_What is expected_.
Please locate each line in the listing below that contains the string "header" and copy those lines in full.

_Dataset rows_.
## BEGIN
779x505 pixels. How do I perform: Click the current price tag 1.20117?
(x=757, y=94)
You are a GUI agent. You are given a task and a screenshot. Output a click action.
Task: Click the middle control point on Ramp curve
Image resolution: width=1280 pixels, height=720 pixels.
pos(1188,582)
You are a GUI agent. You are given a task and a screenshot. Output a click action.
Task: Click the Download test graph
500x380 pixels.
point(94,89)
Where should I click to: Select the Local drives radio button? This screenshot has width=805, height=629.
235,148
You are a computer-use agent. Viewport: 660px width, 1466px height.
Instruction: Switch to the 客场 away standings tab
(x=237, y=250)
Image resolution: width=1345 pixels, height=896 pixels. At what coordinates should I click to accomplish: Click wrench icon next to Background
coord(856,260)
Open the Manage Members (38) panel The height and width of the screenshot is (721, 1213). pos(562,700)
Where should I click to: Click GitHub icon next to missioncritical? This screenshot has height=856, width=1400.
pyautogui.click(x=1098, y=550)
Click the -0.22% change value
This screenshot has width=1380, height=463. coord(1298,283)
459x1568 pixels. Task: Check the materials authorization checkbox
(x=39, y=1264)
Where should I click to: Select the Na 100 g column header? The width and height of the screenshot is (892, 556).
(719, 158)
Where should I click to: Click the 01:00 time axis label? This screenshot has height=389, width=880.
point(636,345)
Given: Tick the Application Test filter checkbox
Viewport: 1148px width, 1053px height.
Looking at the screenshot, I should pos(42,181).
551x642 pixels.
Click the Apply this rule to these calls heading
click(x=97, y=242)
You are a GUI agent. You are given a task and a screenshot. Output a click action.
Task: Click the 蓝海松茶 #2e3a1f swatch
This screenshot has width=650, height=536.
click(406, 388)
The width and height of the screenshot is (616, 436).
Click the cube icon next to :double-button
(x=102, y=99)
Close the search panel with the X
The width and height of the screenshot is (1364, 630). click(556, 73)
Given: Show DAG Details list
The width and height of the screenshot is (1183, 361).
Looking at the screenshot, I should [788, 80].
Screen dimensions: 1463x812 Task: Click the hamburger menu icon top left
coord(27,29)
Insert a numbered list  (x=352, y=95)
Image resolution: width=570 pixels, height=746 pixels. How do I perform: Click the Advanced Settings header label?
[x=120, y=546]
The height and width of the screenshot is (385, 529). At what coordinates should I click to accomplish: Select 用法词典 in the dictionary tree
## END
_Full answer_.
Where should I click to: Select the Na 100 g column header? The width and height of the screenshot is (892, 556).
Image resolution: width=570 pixels, height=746 pixels. How do I perform: Click the Advanced Settings header label?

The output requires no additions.